If, however, you have a low tax component, it doesn't give you much room to manoeuvre eg in the States.

You can't be me, I'm taken

by Sven Triloqvist on Sun Oct 8th, 2006 at 06:03:37 AM EST
[ Parent ]
People have been demanding that European governments reduce fuel taxes to protect drivers from oil price increases.

That is emphatically the wrong policy - this is a genuine market signal (even if there is manipulation of market volatility the base price is genuine) and masking them would only make matters worse in the long term.

Those whom the Gods wish to destroy They first make mad. -- Euripides

by Migeru (migeru at eurotrib dot com) on Sun Oct 8th, 2006 at 06:10:35 AM EST
[ Parent ]
I agree.

Tax manipulation does however have a short term use in stabilising costs for both corporates and homes. It cannot change the long term need for demand reduction/alternative energy needs, but could assist in the transition.

You can't be me, I'm taken

by Sven Triloqvist on Sun Oct 8th, 2006 at 06:19:40 AM EST
[ Parent ]
I don't agree.

The problem is that you can't tax people off car use if you don't give them an alternative. If there is no alternative, they'll simply pay more. This may raise revenue in the short term, but it also has the effect of introducing a rather random car-use tax with random social effects.

While you'll catch the gas guzzlers with this, some people who have to use cars - for example nurses, especially in rural areas - will be unfairly penalised.

A petrol tax only makes sense as part of a wider social transport strategy. Otherwise it's an example of believing in marketism, and the mistaken notion that if you can link a single variable to a single policy factor the wider social effects don't need to be thought through because the invisible hand will magically solve the problem for you.

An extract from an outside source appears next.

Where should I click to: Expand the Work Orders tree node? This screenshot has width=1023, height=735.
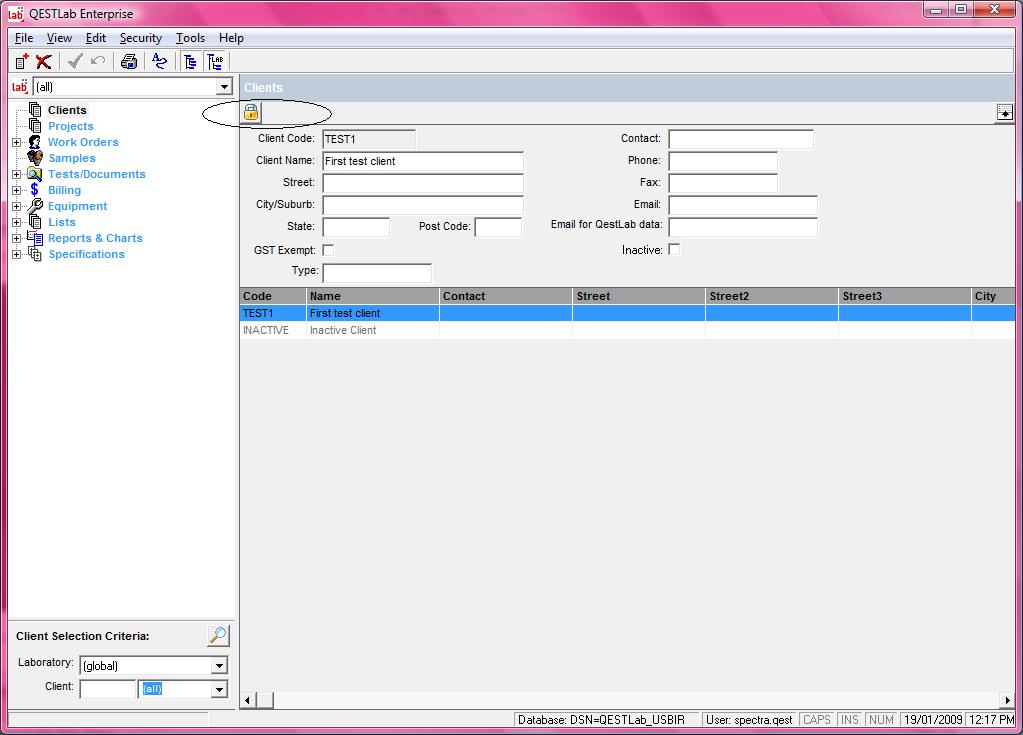(16, 142)
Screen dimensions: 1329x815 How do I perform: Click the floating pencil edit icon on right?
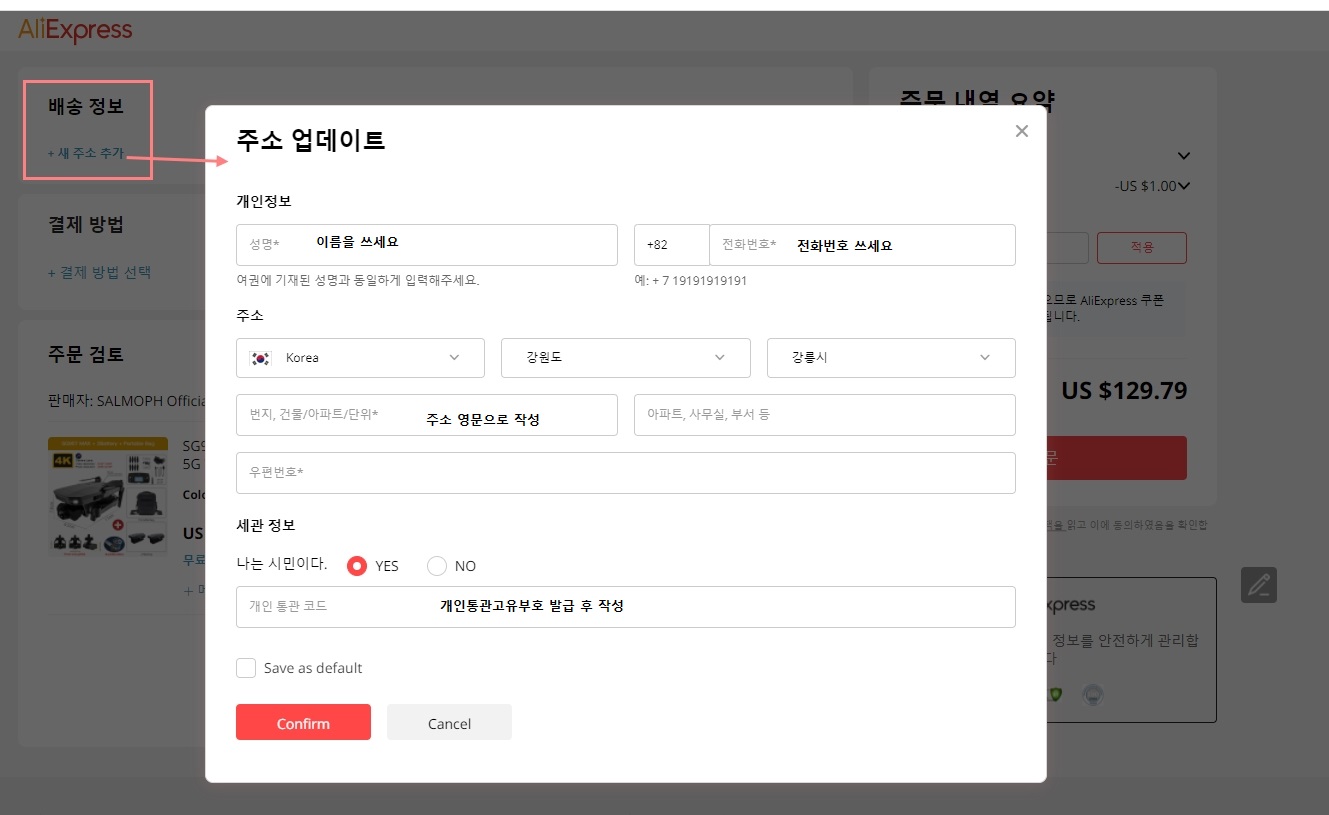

by ThatBritGuy (thatbritguy (at) googlemail.com) on Sun Oct 8th, 2006 at 12:54:41 PM EST
[ Parent ]
If you want to protect rural nurses, pay them more. If you reduce fuel taxes you reward fuel consumption.

Those whom the Gods wish to destroy They first make mad. -- Euripides
by Migeru (migeru at eurotrib dot com) on Sun Oct 8th, 2006 at 01:51:33 PM EST
[ Parent ]
The fuel tax in Norway has actually been decreased somewhat over the last couple of years, to shield the politicians from getting booted out in the prior elections.